World Vision presents farm inputs to 200 vulnerable farmers in Garu and Tempane Districts in Ghana

Covid-19
Thursday, August 13, 2020

World Vision is a Christian humanitarian, relief, development, and advocacy organisation dedicated to working with the most vulnerable children, their families, and communities to overcome poverty. Garu and Tempane Districts in the Upper East Region of Ghana make up one of the Area Programmes run by World Vision in Ghana. We intervene in the areas of Household Food Security and Resilience, Water, Sanitation, and Hygiene (WASH); with Child Protection and Faith & Development as cross-cutting themes towards ensuring that every child experiences life in all its fullness. 

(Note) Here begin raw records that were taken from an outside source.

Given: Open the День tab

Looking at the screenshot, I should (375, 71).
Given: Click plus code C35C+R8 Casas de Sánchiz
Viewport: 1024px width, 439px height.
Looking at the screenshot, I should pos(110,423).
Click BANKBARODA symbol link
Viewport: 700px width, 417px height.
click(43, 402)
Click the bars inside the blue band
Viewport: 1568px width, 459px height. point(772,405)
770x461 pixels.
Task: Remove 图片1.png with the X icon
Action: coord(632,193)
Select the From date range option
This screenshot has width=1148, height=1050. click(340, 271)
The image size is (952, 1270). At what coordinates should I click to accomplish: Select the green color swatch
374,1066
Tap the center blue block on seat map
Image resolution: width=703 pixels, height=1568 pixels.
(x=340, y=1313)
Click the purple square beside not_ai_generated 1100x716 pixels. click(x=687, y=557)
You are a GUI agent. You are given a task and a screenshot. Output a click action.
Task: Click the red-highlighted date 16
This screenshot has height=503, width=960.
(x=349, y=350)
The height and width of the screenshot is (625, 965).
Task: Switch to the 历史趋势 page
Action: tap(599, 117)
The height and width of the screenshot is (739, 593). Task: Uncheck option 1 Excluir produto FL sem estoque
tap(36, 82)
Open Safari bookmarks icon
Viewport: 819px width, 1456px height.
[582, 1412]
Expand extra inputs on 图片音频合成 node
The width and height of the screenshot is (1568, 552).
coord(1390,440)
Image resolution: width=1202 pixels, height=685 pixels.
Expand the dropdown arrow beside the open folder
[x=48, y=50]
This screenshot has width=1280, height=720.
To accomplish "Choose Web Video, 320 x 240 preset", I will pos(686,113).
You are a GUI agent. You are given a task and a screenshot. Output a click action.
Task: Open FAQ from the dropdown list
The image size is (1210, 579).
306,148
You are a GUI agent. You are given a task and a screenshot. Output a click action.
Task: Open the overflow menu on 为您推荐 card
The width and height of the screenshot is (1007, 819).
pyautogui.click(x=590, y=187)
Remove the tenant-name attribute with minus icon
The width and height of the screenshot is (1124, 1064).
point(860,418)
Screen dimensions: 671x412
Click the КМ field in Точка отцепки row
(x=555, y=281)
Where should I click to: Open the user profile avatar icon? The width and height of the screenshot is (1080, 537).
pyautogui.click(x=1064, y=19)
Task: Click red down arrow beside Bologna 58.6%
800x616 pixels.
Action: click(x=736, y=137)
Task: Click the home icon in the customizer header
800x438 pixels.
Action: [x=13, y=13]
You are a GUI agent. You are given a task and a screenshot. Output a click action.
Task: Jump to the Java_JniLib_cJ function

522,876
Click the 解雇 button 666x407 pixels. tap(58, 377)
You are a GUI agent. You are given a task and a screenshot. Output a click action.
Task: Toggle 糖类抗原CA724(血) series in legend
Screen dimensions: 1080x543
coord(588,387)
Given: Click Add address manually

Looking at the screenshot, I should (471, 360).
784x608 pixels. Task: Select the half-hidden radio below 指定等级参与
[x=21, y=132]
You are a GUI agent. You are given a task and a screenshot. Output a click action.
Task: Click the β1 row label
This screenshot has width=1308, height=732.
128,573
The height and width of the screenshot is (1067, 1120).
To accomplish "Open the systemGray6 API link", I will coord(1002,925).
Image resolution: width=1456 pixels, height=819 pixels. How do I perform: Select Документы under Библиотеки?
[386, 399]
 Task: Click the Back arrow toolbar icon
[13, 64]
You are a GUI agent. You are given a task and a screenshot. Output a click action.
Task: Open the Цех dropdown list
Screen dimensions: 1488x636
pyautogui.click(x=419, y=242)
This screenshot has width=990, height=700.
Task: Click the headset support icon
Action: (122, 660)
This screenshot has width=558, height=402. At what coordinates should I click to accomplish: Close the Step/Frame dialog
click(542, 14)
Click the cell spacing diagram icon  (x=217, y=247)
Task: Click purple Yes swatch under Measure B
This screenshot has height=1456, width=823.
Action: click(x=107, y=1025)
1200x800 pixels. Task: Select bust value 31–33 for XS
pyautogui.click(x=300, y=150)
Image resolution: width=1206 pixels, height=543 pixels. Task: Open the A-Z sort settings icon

Considering the impact of the COVID-19 pandemic on the livelihoods of the rural poor, World Vision through its Food Security and Resilience Technical Programme in Ghana, conducted a rapid assessment to understand how the pandemic has affected agricultural value chains and the welfare of farmers. The study concluded that 80% of smallholder farmers cultivating maize, rice, sorghum, and soybean in Garu and Tempane Districts were indeed significantly affected.

Covid-19
Farmers and their families at a distribution site waiting to receive fertiliser packages.

 

“Most of these farmers were unable to work effectively and provide for their children as a result of a loss of income by households. Again, farmers’ purchasing power has reduced and they are finding it difficult to procure timely farm inputs to support this year’s farming season” says Mr. Justice Tiigah, Food Security Project Officer, World Vision Ghana.

To respond appropriately with an intervention that will benefit project beneficiaries, World Vision through its Food Security and Resilience Technical programme in Ghana supported 200 vulnerable farmers from 14 communities with farm inputs (such as certified seeds, fertilisers, agrochemicals, farm Inputs like cutlass) worth GHC 52, 952 (USD 9,000) to aid in this year’s farming activities. This contributes to Objective 3 of World Vision’s national COVID-19 Emergency Response Plan to provide ‘’Support for children impacted by COVID-19’’.

One of the beneficiaries, Mariyama from Konkomad community, had this to say: “I had no fertiliser to apply my farm and I had no hope of getting any this year. Thanks to World Vision Ghana, I have now received a miracle. This fertiliser given me will go a long way to support my farm.”

Mr. Maxwell Amedi, World Vision's Food Security & Resilience Technical Programme Manager for Ghana, believes that livelihood interventions to the most vulnerable children and their families will quickly provide households with food and income to bounce back to normal and recover with dignity, because food happens to represent a large part of most household expenditure.